Since a single spike per pixel per frame is emitted, we are sending an underestimate of the desired value (i.e. previous power of two). In the following frames we send spikes to refine the received value towards the desired one~\cite{sardac}.
\begin{figure}[htb]
\centering
\includegraphics[width=0.45\textwidth]{spike_values_exp}
\caption{Spike-time coding. Decoding values in logarithmic scale. Frame rate was 30 FPS and we used 7 bits (time bins). }
\label{fig:exponential_time}
\end{figure}
Decoding (Fig.~\ref{fig:exponential_time}) can be done in a similar way to the linear case, but the receiver can only record an approximate version of $N_{H}$, that is $\tilde{N}_{h} = 2^{\lfloor\log_2 N_{H}\rfloor}$. The time difference with respect to the end of frame for the previous spike is
\begin{equation}
\Delta t = t_{now} - \left( t_{last} + \log_{2}\tilde{N}_{H}t_{b} \right)
\label{eq:time_diff_exp}
\end{equation}
The current spike's time bin is calculated using Eq.~\ref{eq:bin_compute} and the decoded value with
\begin{equation}
\Delta B = H\cdot N_{H}^{now} = H\cdot 2^{ \left( N_{b} - \lfloor C^{now}_{b}\rfloor \right)}
\label{eq:new_Nh_exp}
\end{equation}
If we allow many spikes to be sent per pixel per frame, the receiver gets a closer approximation of $N_{H}$. The downside to this is that this is unlikely to be biologically plausible. Decoding multiple spikes per frame has to be split in two cases: first, if the new spike arrives before the current frame period is finished, then we accumulate its value to the current decoded value; otherwise we keep the newly decoded value.

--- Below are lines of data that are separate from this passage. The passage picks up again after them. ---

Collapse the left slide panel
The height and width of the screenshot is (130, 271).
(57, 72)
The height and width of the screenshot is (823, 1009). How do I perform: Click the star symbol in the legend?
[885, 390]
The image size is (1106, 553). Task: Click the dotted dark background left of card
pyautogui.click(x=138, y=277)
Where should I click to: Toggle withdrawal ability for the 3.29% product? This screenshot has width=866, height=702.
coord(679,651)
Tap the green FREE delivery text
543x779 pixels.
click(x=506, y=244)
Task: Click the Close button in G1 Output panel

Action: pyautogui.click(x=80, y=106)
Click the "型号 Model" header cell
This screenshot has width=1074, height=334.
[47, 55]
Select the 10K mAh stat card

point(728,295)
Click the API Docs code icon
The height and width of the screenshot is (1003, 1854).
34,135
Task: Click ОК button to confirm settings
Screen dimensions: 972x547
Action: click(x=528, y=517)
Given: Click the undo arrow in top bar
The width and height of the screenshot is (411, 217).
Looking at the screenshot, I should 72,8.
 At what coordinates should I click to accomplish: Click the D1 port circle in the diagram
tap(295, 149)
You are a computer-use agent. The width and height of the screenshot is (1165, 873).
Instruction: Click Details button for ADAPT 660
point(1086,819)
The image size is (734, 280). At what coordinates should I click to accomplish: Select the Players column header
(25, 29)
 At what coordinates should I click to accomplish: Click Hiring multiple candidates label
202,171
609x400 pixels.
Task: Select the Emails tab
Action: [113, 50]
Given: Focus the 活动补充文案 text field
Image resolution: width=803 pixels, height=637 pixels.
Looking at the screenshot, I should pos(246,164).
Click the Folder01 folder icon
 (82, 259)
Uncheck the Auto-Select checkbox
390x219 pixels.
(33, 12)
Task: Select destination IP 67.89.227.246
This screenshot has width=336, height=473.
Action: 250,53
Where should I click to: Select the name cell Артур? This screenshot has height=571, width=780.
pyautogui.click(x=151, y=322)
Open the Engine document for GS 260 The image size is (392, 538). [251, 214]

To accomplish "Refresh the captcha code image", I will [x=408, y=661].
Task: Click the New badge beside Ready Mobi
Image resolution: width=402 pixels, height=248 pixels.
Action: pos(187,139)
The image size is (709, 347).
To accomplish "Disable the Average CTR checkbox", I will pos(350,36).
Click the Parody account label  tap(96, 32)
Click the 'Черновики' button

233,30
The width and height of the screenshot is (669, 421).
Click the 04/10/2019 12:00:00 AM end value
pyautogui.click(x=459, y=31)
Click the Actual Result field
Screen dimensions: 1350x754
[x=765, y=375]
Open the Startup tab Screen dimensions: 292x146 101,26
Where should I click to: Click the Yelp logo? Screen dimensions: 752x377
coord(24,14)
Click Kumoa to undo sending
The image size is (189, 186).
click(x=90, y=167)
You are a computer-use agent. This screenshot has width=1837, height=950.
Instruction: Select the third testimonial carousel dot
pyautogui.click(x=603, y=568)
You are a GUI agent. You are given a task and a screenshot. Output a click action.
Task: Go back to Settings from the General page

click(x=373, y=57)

%\setcounter{figure}{9} % -------------- fix figure numbers ----------------- %
%\subsection{Additional behaviours}
%\subsubsection{History decay} % - What if spikes get lost?}
\subsection{History decay} % - What if spikes get lost?}
\label{sec:hist_decay}
Initially we described a system where we assume every spike sent will be captured and properly decoded by the receiver, but this is not always the case. To cope with failures in transmission, we now introduce a history decay mechanism which will allow the receiver to, in the long term, recover from missing spikes. Let $D \in \mathbb{R} = (0, 1]$ be the weight for the reference frame in the calculation of its new value, the update rule becomes
\begin{equation}
\label{eq:ref_update_decay}
R_{now} = D\cdot R_{last} + N_{H}\cdot H
\end{equation}
If no spikes are sent, the values in the reference frame tend to 0 which corresponds to black in our tonal scale. This can be seen as ``forgetting'' the information stored in the reference frame.
%\begin{figure}[htb]
% \includegraphics[width=0.5\textwidth]{dvs_emu_decay}
%
% \caption{DVS emulation with history decay.}
%% \label{fig:dvs_emu_decay}
%\end{figure}
%\subsubsection{Adaptive threshold}
\subsection{Adaptive threshold}
\label{sec:adaptive_thresh}
Slow-changing pixels in cameras would capture small brightness values each frame thus the difference would never be enough to generate a spike. Meanwhile DVSs' pixels receiving insufficient light to immediately trigger a spike, still gain some charge and, after some time, will generate a spike event. We propose to mimic this behaviour by adapting the threshold on a per-pixel basis, so we reduce the threshold if a pixel did not emit a spike. Since threshold values may be lowered, they also have to be increased if a spike was generated. These changes in the threshold effectively add a temporal low-pass filter to the system.
%\begin{figure}[htb]
%
% \includegraphics[width=0.5\textwidth]{dvs_emu_decay_adapt}
% \caption{DVS emulation with adaptive thresholds.}
% \label{fig:dvs_emu_adapt}
%\end{figure}
%\setcounter{figure}{8} % -------------- fix figure numbers ----------------- %
\begin{figure}[hbt]
\centering
\includegraphics[width=0.45\textwidth]{adaptive_thresh_boxes}
\caption{Adaptive threshold behaviour.}
\label{fig:adpt_thresh}
\end{figure}
%\subsubsection{Local inhibition}
\subsection{Local inhibition}
\label{sec:local_inhibition}
In mammalian retinas inhibitory circuits play an important role. Some researchers have suggested that they reduce the number of spikes needed to represent what the eye is sensing~\cite{basab}. Our emulator's inhibition mechanism follows a similar idea; since neighbouring pixels have similar values, we assume that they are transmitting redundant information. The inhibitory behaviour is simply a local MAX operation (similar to complex cells in the HMAX model~\cite{riesenhuber1999hierarchical}) of pixel areas. An example is shown in Figure~\ref{fig:local_inh}, we chose a 2-by-2 area since it's the smallest 2D one. Initially pixels whose difference was 77, 31, -16 (left side in green and red) where to emit events, but after inhibition only the maximum value (right side in green; 77) will generate a spike, while other values (right side in brown; 0, 31, and 16) are blocked.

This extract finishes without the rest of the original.